A l’aube de la finale nationale du concours de plaidoirie du Mémorial de Caen, Hélène Yildiz l’affirmait sans ciller. Il s’agissait, confiait la lycéenne en classe de terminale au lycée Saint-Exupéry de Fameck, d’un « sujet délicat ». A aborder « maintenant ou jamais ». Le 26 janvier dernier, en défendant la cause des alevis de Turquie, la jeune femme a ouvert son cœur. Les alevis, communauté qui fait l’objet de persécutions et de discriminations, c’est l’histoire de sa famille. L’histoire d’interrogations sans réponses auprès de parents qui font silence. « Je voulais savoir pourquoi ils cachaient ce qu’ils étaient. J’étais en quête de mon identité. Voilà pourquoi j’ai débuté mon travail de recherches. »

« Facile et dégueulasse »

Son discours, coloré par un vécu familial douloureux, a touché le jury. Hélène a remporté le deuxième prix, celui de l’engagement citoyen. Mais cette reconnaissance a désormais un goût amer. Depuis son allocution, elle est l’objet d’un déchaînement de violences sur les réseaux sociaux. Son discours a ouvert une vanne de publications nauséabondes. Sur Facebook notamment, « Le journal turc » (partisans de l’AKP et du Premier ministre Recep Tayyip Erdogan), vidéo de la lycéenne à l’appui, invite aux commentaires haineux envers la jeune fille, la qualifiant de sympathisante du PKK (un groupe armé kurde considéré comme terroriste par une grande partie de la communauté internationale, dont la Turquie).

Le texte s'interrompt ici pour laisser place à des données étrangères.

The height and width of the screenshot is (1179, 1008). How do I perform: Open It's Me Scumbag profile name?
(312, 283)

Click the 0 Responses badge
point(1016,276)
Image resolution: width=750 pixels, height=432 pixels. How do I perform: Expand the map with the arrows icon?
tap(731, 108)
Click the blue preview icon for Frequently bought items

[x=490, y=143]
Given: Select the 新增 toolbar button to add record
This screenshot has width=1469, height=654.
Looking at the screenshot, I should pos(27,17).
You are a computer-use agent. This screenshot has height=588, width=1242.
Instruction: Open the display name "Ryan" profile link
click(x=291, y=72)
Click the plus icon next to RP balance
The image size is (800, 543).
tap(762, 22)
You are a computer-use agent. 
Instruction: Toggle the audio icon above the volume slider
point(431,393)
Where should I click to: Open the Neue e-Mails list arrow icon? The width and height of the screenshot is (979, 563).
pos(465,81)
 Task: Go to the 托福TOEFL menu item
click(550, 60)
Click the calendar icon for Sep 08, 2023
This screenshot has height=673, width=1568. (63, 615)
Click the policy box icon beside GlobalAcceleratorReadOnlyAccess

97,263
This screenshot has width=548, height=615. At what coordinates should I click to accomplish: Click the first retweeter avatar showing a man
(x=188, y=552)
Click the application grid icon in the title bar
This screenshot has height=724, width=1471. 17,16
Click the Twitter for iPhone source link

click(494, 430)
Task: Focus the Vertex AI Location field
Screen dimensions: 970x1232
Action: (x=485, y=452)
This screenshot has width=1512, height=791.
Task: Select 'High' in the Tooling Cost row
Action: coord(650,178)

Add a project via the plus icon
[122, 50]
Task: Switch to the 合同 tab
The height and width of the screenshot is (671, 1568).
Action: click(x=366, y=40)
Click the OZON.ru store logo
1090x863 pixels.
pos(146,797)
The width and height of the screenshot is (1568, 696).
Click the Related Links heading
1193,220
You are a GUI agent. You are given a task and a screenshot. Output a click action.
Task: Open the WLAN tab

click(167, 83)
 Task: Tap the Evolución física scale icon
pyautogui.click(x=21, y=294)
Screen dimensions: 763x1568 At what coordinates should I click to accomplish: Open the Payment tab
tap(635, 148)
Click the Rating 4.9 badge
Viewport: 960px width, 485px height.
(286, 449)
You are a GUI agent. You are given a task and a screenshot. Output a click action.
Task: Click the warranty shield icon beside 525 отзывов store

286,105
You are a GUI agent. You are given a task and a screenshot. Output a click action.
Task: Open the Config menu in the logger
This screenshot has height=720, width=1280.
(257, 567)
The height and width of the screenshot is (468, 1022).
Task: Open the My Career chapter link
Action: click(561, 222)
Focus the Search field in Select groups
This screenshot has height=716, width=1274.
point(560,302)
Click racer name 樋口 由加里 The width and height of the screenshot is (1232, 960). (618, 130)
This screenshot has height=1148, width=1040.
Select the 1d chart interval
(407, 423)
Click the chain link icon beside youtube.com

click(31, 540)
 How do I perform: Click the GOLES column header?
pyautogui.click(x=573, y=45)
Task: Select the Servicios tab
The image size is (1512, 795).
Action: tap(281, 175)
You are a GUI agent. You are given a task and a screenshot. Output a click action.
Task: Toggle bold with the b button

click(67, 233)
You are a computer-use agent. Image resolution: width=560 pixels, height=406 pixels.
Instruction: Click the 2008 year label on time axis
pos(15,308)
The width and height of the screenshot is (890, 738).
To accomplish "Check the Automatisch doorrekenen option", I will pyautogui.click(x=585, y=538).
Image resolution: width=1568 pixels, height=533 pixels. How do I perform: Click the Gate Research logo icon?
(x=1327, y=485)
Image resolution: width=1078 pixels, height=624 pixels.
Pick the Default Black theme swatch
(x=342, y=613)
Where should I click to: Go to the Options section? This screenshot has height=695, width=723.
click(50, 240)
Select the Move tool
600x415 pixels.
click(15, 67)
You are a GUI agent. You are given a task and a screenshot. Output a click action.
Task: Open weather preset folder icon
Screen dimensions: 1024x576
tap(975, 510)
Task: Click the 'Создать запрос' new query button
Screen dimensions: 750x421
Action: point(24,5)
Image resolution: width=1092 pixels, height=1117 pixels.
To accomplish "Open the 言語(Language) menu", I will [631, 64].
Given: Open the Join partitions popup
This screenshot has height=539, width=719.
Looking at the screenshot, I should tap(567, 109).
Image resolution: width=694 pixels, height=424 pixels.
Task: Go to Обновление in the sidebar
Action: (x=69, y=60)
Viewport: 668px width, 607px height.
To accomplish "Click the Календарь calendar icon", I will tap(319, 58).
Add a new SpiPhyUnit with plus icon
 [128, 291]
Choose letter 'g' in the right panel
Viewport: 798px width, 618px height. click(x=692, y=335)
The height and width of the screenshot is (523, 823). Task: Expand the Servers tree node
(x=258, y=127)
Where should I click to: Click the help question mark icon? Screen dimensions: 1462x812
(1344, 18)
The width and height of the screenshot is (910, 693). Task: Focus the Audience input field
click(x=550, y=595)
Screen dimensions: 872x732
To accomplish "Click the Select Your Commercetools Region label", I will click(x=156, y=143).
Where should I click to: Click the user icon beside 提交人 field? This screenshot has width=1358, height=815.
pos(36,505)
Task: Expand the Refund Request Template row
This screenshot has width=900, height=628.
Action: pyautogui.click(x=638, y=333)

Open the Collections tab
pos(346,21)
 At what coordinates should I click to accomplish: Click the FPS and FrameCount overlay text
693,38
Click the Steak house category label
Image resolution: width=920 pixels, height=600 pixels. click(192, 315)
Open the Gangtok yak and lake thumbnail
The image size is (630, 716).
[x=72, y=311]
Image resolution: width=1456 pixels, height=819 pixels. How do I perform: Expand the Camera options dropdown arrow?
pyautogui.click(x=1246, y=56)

C’est la première fois en vingt ans qu’un sujet suscite des réactions aussi vives. « Si on ne peut plus émettre une opinion librement dans un concours lycéen, c’est notre République qui est menacée, a réagi Stéphane Grimaldi, le directeur du mémorial de Caen. On s’attaque à une lycéenne, c’est facile et dégueulasse. »

Selon nos informations, aucune plainte n’a été déposée mais les forces de l’ordre prennent l’affaire très au sérieux. Hier soir, l’établissement n’a pu être joint. Le maire de Fameck a estimé que c’était au gouvernement de réagir. Il a dénoncé des réactions instrumentalisées politiquement et jugé ces menaces de mort « inacceptables ».

J. M.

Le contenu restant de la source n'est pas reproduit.